Supplied text |
Dissertation Time

Tomorrow I have a meeting with my dissertation chair.  I am supposed to come to the meeting prepared with a timeline for completing my dissertation prospectus.  The timeline is meant to help me manage my time as well as provide a means for my professor to hold me accountable for the work that I should be doing.  I figure that I might as well make the timeline public.  Regular readers, feel free to help hold me accountable!

First, I know that my graduation goal is April 2010 and that I need to have my data collected during the Fall 2009 semester in order to meet this deadline.  Ideally, I should complete my prospectus this summer.  However, professors like to take vacations during the summer, which means that I will not be able to gather my committee in one place until the Fall.  As a result, I need to plan on defending my prospectus at the very beginning of the Fall 2009 semester.  The first day of Fall classes is August 31st.  I need to schedule my defense no later than September 4, 2009.

My committee will need time to read and review my prospectus prior to my defense.  Really, 2 weeks is plenty of time for them to review one prospectus.  However, they will be very busy at the beginning of the semester, so I plan to give them 4 weeks.  My prospectus must be completed by August 7, 2009.

I have approximately 12 weeks to complete my prospectus.

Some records
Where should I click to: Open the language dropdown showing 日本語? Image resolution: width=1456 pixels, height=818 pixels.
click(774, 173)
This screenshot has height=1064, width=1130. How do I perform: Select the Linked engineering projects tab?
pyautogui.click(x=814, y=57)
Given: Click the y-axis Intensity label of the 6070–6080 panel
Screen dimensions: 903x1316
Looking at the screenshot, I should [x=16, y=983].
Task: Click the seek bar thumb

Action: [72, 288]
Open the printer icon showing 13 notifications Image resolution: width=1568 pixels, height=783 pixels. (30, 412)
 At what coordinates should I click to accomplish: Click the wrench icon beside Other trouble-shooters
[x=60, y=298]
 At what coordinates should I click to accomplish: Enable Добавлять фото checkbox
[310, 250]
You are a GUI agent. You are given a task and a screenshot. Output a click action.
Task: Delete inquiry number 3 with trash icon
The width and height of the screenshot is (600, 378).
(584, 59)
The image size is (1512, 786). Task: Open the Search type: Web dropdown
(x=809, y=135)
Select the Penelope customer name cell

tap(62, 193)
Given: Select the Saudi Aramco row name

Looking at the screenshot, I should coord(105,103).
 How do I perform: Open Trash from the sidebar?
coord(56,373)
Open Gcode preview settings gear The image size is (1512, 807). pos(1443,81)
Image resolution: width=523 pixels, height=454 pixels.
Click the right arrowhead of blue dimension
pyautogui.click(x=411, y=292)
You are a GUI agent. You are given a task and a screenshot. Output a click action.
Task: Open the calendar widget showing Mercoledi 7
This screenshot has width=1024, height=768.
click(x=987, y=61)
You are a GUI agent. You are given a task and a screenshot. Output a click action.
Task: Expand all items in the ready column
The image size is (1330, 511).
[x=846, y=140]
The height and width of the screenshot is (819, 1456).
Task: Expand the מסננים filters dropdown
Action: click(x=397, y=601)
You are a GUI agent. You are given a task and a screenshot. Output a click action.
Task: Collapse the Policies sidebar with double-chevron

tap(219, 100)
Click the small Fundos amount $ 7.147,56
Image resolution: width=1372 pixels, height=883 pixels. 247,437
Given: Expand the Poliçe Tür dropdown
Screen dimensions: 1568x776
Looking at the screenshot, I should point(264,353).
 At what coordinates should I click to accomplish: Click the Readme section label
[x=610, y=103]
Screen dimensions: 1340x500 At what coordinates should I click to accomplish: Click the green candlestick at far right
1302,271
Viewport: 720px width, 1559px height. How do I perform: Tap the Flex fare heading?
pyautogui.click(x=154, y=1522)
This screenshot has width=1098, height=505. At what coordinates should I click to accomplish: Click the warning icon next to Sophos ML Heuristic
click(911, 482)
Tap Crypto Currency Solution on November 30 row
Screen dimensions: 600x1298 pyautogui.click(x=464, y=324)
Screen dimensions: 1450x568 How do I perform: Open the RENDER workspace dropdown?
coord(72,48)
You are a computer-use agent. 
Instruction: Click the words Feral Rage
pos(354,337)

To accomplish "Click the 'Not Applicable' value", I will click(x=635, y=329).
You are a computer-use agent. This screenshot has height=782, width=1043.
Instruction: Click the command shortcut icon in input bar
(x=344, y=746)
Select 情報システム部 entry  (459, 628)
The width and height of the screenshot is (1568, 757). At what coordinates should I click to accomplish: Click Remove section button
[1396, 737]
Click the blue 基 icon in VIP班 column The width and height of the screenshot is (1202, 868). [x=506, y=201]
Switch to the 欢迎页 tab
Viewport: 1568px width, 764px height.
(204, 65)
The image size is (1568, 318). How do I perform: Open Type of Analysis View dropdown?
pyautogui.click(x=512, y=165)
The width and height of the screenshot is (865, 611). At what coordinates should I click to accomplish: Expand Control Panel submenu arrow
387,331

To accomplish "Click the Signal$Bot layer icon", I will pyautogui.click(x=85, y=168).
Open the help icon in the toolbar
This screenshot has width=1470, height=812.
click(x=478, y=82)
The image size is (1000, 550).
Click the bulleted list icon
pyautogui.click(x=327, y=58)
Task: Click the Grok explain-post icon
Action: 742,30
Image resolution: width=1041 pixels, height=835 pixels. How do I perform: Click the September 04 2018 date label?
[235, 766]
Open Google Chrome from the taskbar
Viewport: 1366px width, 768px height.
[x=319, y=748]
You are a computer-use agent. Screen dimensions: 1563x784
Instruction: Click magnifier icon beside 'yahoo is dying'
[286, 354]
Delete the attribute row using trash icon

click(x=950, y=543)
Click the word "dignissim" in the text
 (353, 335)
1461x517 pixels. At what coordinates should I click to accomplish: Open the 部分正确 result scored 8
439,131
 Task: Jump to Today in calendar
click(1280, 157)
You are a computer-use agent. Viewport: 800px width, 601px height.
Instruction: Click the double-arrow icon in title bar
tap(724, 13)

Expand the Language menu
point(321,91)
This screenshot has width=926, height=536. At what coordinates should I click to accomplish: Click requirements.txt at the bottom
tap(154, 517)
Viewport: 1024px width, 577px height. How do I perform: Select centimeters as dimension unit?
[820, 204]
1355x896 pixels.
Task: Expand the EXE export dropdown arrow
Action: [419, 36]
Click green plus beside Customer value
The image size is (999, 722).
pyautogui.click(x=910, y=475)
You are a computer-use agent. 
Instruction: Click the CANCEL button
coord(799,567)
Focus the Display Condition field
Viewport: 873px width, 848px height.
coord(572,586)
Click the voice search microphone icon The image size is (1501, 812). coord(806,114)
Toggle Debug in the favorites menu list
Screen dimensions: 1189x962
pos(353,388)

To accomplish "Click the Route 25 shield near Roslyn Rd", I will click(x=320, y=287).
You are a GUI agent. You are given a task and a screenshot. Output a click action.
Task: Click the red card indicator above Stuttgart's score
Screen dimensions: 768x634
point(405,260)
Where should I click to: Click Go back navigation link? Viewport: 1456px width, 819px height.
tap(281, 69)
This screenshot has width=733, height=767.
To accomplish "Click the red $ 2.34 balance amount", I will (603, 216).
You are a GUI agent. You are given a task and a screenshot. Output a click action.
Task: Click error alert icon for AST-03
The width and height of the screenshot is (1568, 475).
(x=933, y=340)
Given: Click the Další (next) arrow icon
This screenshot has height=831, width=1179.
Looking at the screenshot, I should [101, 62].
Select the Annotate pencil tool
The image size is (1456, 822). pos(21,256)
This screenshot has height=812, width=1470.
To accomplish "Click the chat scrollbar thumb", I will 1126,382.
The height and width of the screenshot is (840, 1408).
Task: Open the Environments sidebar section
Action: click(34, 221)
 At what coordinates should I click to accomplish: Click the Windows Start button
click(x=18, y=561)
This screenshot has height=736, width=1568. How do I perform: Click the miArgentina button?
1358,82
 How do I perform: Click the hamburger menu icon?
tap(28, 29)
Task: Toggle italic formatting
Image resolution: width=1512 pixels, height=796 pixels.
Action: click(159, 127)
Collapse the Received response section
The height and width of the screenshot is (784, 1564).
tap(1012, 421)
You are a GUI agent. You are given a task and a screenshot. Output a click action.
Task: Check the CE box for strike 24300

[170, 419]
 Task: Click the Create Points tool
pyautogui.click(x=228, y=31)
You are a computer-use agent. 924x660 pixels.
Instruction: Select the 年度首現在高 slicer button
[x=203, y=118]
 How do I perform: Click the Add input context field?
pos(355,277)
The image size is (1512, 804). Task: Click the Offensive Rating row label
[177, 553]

Given instruction A |
According to the dissertation post, why does the writer plan to give the committee four weeks to review the prospectus instead of two?
Given instruction B |
In the dissertation post, what is the latest date the writer can schedule the prospectus defense?

Complete response A |
The committee will be very busy at the beginning of the semester. So even though two weeks is plenty of time to review one prospectus, the writer plans to give them four.

Complete response B |
September 4, 2009.